[Entries on where items appear]

────

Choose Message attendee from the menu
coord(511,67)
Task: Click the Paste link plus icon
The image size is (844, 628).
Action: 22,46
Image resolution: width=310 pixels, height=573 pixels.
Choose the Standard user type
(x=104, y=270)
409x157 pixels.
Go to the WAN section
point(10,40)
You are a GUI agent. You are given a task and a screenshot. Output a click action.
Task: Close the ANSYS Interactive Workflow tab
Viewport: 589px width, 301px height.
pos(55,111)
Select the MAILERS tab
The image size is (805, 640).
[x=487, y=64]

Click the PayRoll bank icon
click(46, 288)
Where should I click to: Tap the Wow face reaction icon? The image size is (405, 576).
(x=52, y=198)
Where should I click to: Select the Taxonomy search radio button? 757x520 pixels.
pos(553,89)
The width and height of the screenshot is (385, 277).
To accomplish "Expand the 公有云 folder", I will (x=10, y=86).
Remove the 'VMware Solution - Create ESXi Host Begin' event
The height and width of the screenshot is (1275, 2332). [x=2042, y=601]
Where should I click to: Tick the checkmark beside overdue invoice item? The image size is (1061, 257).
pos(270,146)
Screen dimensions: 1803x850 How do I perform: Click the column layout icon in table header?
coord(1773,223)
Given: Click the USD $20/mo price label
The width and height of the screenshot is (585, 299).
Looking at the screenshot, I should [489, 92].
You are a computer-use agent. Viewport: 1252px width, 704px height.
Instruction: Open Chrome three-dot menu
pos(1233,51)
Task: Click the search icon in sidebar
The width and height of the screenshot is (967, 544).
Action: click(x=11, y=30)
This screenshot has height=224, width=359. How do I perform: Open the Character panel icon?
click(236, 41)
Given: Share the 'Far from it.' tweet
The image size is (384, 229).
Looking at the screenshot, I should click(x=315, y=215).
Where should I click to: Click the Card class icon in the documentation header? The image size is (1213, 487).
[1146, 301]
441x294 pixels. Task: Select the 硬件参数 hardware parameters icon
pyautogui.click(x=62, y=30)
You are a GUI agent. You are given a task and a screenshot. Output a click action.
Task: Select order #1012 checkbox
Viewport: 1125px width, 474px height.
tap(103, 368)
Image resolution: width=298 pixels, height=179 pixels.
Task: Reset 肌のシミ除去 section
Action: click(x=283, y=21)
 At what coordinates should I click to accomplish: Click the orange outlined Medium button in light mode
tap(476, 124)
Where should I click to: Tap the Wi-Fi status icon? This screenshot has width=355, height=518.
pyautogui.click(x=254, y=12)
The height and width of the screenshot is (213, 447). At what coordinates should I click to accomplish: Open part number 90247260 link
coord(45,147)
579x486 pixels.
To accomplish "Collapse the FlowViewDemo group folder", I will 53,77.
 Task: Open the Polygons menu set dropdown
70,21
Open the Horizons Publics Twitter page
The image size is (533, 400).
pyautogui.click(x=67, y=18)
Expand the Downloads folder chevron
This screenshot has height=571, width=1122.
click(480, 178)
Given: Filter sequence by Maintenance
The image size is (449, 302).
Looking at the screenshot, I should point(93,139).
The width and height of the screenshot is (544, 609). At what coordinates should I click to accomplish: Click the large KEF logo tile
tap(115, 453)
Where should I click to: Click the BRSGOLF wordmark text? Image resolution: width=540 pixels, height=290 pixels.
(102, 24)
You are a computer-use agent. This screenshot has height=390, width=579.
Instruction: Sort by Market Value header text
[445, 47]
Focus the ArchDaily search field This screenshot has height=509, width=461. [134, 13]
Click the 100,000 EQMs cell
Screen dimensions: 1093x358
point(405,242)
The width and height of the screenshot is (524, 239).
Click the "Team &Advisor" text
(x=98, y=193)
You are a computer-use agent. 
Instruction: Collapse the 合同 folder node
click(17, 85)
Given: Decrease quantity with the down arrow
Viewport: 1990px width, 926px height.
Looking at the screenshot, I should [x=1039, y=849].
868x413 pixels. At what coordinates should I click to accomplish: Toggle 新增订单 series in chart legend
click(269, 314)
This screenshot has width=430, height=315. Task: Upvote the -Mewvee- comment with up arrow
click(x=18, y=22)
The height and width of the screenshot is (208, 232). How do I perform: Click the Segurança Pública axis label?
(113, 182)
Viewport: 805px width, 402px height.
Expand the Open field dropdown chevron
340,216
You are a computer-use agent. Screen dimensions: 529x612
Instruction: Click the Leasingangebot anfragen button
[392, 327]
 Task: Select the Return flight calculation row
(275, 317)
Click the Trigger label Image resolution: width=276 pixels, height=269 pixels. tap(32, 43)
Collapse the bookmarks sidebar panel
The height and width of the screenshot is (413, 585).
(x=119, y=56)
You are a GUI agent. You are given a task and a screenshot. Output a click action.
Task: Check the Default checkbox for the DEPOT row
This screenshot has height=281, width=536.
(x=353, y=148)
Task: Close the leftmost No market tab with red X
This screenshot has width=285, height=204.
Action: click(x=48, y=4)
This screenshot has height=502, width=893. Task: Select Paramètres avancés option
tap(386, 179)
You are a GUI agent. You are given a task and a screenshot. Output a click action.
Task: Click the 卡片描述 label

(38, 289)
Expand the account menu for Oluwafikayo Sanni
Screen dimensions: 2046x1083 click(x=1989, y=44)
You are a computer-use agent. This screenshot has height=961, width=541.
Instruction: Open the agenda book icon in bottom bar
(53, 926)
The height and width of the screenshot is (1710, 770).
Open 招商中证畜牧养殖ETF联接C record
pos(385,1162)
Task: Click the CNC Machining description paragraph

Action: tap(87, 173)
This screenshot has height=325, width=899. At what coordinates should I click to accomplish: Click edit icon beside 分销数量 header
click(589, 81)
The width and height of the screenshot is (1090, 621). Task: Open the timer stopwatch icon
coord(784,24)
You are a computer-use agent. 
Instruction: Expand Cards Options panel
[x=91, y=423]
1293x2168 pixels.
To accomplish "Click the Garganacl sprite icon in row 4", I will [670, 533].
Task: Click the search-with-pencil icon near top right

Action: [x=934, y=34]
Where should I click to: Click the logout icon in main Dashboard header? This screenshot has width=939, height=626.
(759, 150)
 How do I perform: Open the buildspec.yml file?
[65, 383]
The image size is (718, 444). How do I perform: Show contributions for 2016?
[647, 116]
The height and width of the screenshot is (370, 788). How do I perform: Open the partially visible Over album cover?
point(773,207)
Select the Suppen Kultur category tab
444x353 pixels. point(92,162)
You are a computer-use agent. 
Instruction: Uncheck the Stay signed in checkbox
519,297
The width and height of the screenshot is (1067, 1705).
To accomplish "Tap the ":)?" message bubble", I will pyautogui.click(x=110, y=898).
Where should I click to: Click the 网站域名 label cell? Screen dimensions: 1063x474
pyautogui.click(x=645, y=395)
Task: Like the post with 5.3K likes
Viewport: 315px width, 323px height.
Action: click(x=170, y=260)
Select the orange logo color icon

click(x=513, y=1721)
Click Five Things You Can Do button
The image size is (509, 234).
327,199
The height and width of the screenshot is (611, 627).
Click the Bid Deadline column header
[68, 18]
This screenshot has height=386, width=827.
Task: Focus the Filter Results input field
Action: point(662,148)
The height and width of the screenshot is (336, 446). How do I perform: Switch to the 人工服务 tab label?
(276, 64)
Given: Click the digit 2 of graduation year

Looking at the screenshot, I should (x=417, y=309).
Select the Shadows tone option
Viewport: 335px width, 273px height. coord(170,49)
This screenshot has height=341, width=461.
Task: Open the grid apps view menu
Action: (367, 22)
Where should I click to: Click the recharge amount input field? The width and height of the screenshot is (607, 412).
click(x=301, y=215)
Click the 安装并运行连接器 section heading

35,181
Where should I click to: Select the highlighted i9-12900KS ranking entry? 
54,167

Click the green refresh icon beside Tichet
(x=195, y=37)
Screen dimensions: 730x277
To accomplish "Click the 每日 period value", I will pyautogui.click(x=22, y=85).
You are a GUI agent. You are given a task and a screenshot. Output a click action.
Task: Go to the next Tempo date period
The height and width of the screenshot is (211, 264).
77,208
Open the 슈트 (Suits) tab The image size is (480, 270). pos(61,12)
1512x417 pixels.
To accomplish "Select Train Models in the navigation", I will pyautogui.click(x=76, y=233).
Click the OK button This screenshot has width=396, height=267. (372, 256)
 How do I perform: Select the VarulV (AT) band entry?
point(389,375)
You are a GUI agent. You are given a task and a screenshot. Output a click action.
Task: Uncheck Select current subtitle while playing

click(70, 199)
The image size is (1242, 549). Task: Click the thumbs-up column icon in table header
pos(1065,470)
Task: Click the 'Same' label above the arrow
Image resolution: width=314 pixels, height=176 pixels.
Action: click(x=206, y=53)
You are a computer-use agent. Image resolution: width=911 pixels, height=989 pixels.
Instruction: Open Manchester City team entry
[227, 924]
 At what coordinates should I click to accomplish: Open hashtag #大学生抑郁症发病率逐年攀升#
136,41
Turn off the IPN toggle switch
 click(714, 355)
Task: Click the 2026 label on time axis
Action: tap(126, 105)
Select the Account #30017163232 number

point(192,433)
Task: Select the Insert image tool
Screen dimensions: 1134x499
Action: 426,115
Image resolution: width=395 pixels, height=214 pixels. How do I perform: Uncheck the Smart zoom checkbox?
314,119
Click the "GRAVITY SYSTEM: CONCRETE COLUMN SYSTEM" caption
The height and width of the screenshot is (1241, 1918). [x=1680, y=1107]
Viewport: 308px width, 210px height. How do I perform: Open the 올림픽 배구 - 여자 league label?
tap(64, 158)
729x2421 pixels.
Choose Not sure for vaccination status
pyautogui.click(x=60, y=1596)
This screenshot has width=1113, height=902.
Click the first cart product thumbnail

────

Repeat the lines above verbatim, starting at the line containing "Task: Select the Insert image tool" and ending with the line containing "pyautogui.click(x=60, y=1596)", including both of those lines.

FULL RESPONSE ->
Task: Select the Insert image tool
Screen dimensions: 1134x499
Action: 426,115
Image resolution: width=395 pixels, height=214 pixels. How do I perform: Uncheck the Smart zoom checkbox?
314,119
Click the "GRAVITY SYSTEM: CONCRETE COLUMN SYSTEM" caption
The height and width of the screenshot is (1241, 1918). [x=1680, y=1107]
Viewport: 308px width, 210px height. How do I perform: Open the 올림픽 배구 - 여자 league label?
tap(64, 158)
729x2421 pixels.
Choose Not sure for vaccination status
pyautogui.click(x=60, y=1596)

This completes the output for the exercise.